O medicamento, desenvolvido pela Sanofi, é o primeiro imunomodulador com potencial para modificar o curso da doença, indo além da tradicional reposição de insulina ao atuar diretamente na história natural da patologia.
Quem pode se beneficiar?
A indicação do Tzield é específica para pacientes adultos e pediátricos, a partir dos 8 anos de idade, que se encontram no estágio 2 do diabetes tipo 1.
Nesta fase, a doença é considerada pré-sintomática: o paciente já apresenta autoanticorpos e alterações nos níveis de glicose, mas os sintomas clínicos ainda não se manifestaram. O objetivo central da terapia é retardar a transição para o estágio 3, momento em que a hiperglicemia se torna evidente e o diagnóstico clínico é estabelecido.
O que é o diabetes?
O diabetes tipo 1 é uma doença autoimune na qual o sistema imunológico passa a atacar, por engano, as células do pâncreas responsáveis pela produção de insulina. “Até agora, o tratamento era baseado apenas na reposição da insulina que o organismo havia deixado de produzir”, explica a médica Melanie Rodacki, coordenadora do departamento de diabetes tipo 1 adulto da SBD (Sociedade Brasileira de Diabetes). “Mas agora estamos entrando em uma nova fase, na qual é possível intervir no processo imunológico que leva à destruição dessas células. Isso abre uma perspectiva de modificar a história natural da doença e retardar o seu aparecimento clínico.”
A progressão do DM1 ocorre em quatro etapas distintas. Nos estágios 1 e 2, a doença é silenciosa, mas já pode ser identificada por meio de exames de sangue simples que detectam marcadores genéticos e autoanticorpos. O estágio 3 marca o surgimento de sintomas como sede excessiva, fadiga e perda de peso, enquanto o estágio 4 refere-se ao diabetes de longa duração. Com o novo tratamento, a medicina ganha uma ferramenta para intervir precocemente, reduzindo o impacto imediato de uma condição que, historicamente, só recebia atenção após a manifestação de sintomas graves.

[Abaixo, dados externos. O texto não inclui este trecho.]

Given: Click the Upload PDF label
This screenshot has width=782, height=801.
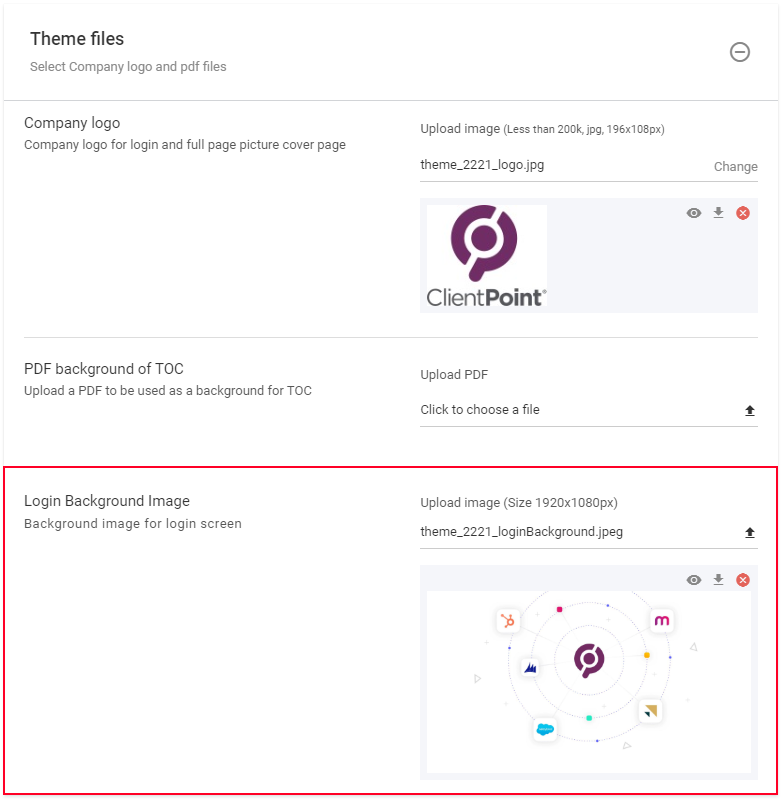Looking at the screenshot, I should (x=454, y=375).
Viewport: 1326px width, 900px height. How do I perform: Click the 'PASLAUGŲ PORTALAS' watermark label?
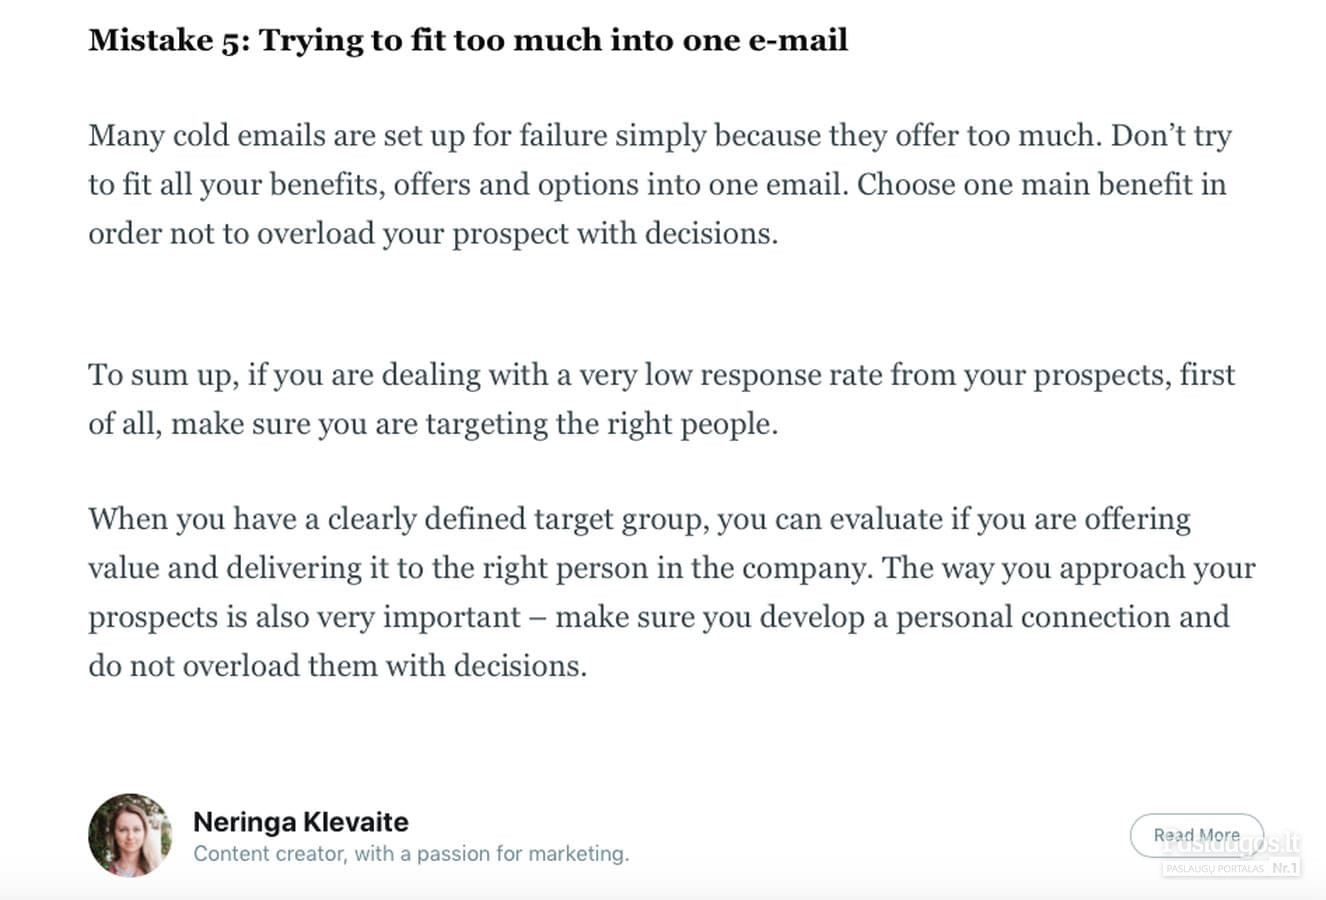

O medicamento já foi aprovado pela FDA (Food and Drug Administration, órgão equivalente à Anvisa nos Estados Unidos), após um estudo publicado no The New England Journal of Medicine que mostrou que o teplizumab praticamente dobrou o tempo médio até o diagnóstico clínico em indivíduos com diabetes tipo 1 estágio 2.

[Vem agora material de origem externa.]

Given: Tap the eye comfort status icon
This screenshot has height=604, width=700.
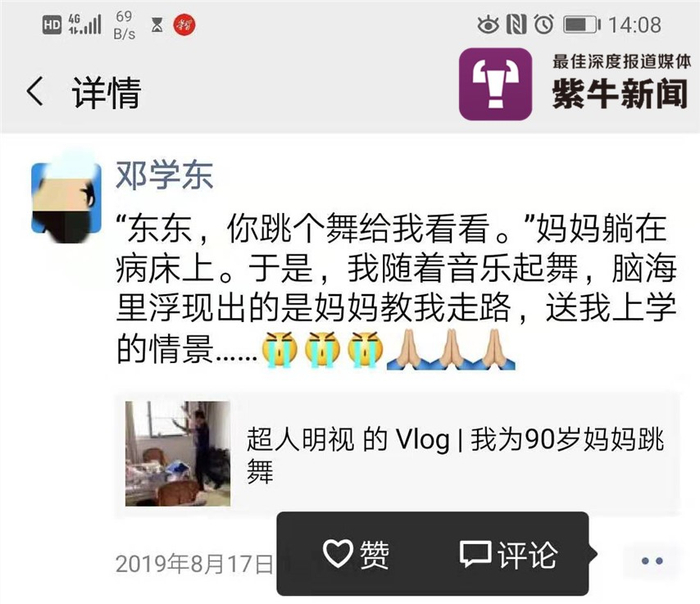Looking at the screenshot, I should [488, 25].
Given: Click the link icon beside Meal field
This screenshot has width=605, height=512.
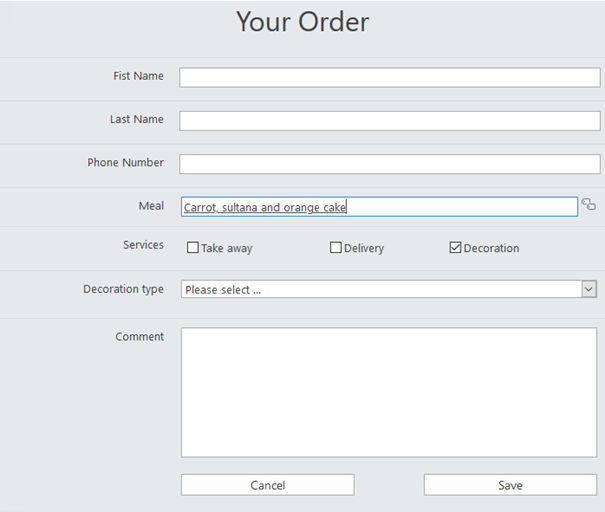Looking at the screenshot, I should tap(588, 204).
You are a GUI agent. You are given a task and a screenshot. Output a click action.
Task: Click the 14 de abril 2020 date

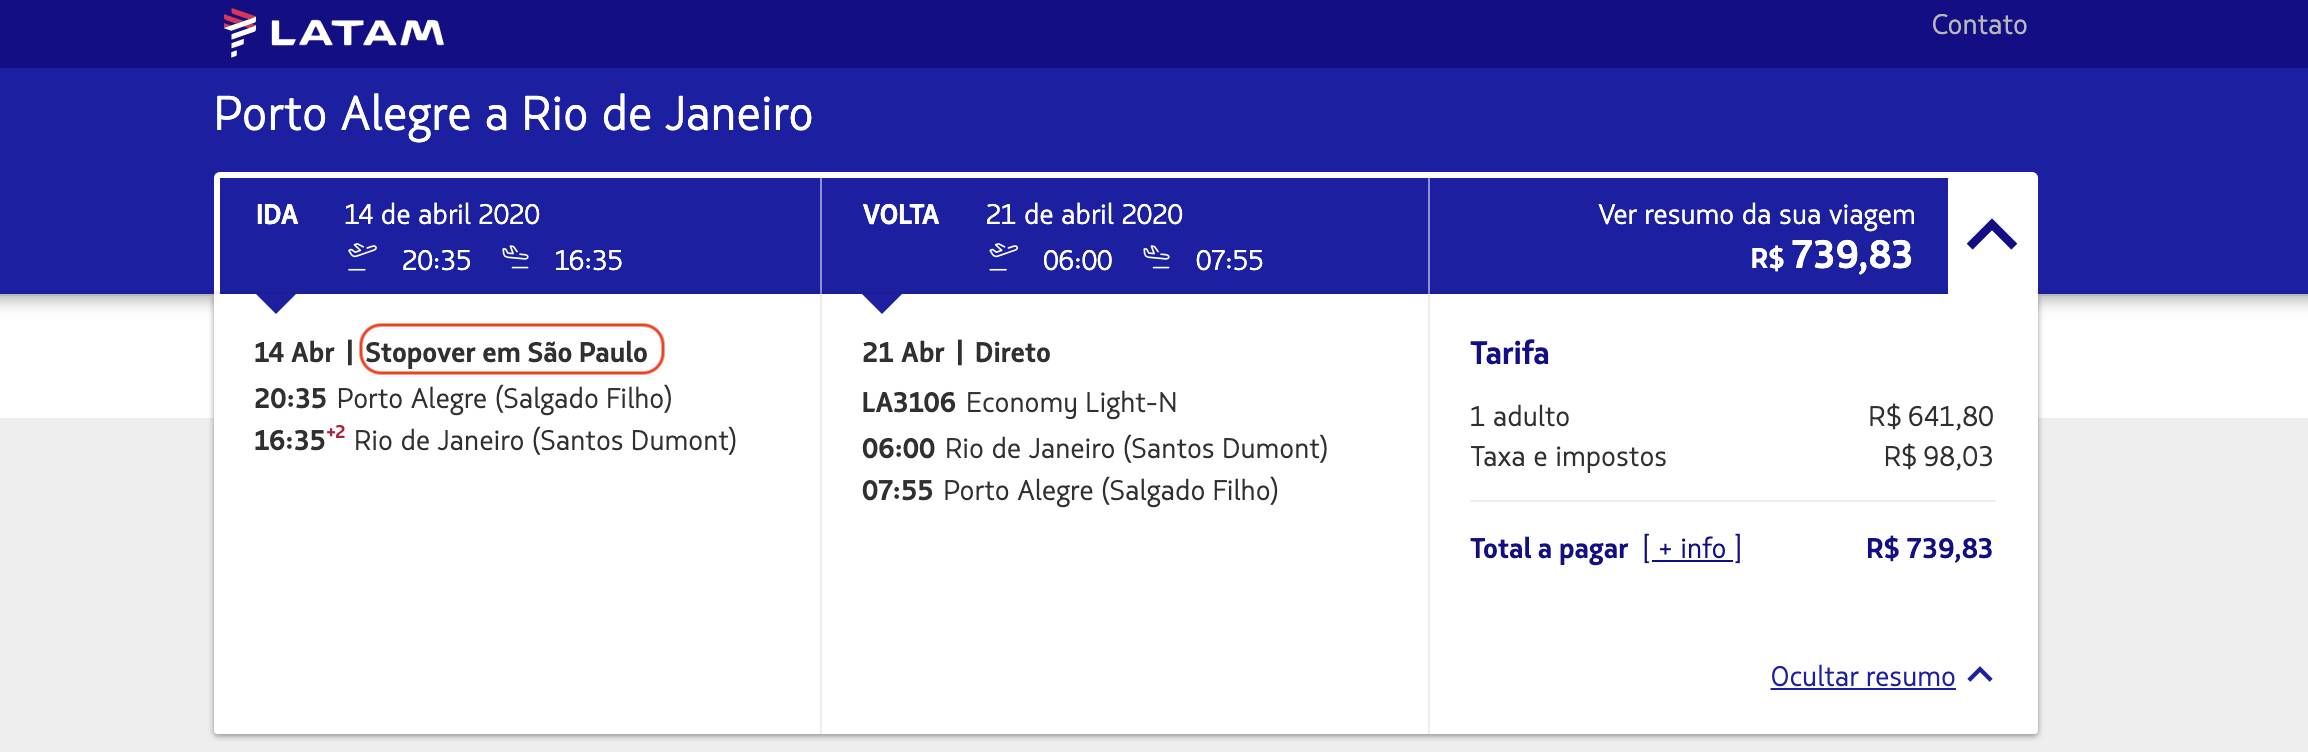442,214
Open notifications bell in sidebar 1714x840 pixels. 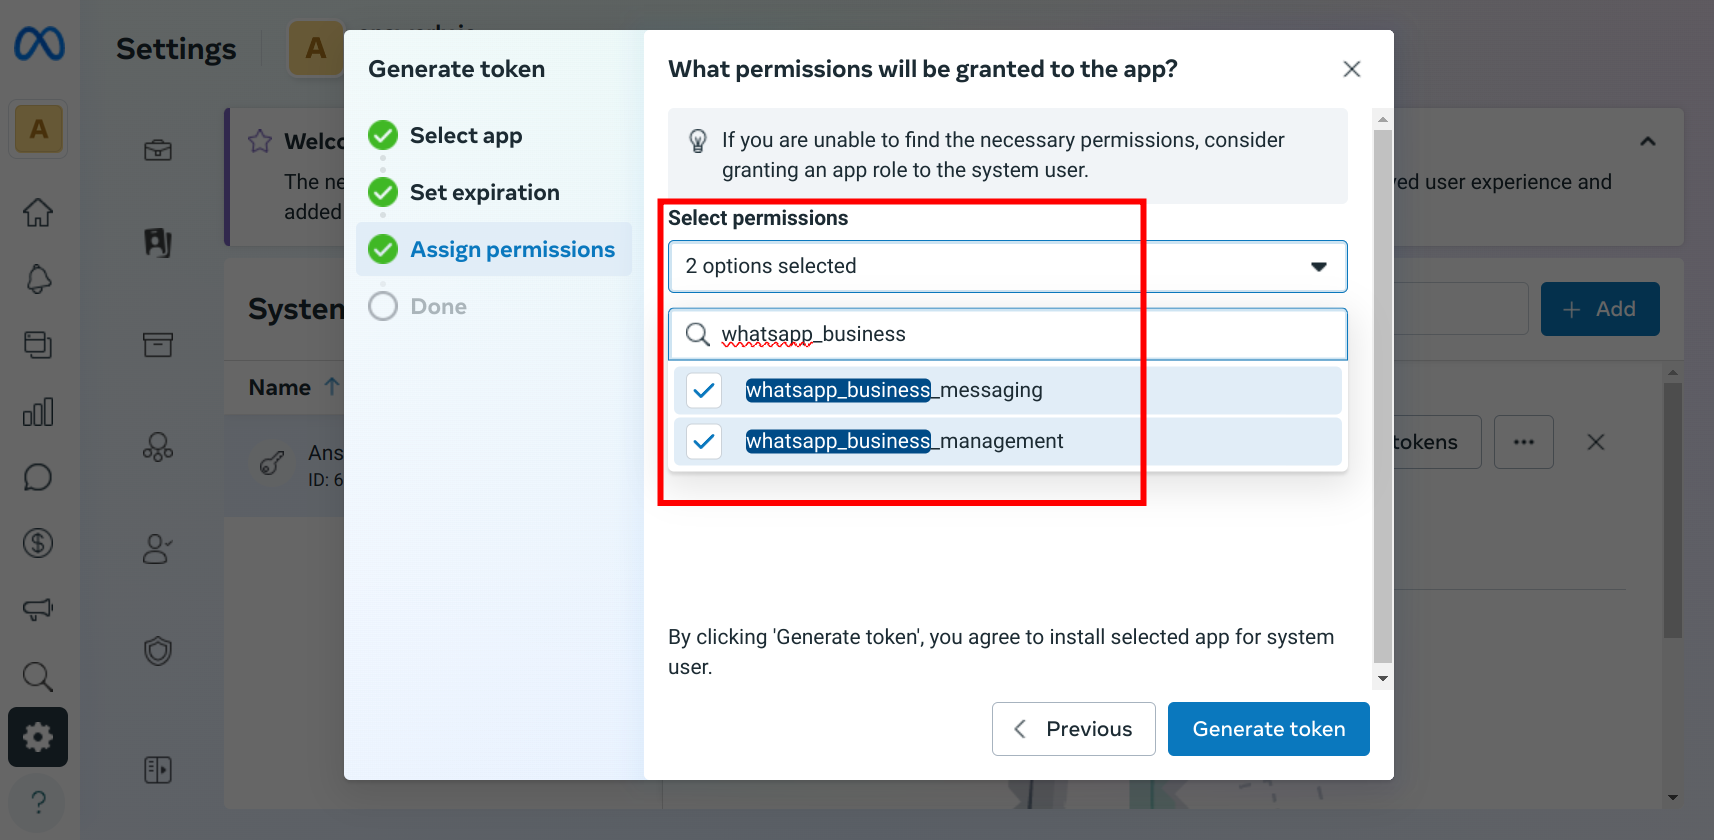click(38, 279)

Essa é a primeira terapia capaz de modificar a história natural do diabetes tipo 1, ao atrasar a progressão da doença.
“A notícia é muito importante porque, pela primeira vez, a medicina terá uma terapia capaz de interferir diretamente no processo imunológico que leva à destruição das células beta do pâncreas, antes mesmo do surgimento dos sintomas clínicos do diabetes”, explica Rodacki. Pesquisas mostram que ele consegue retardar o aparecimento do diabetes, em média, em dois anos.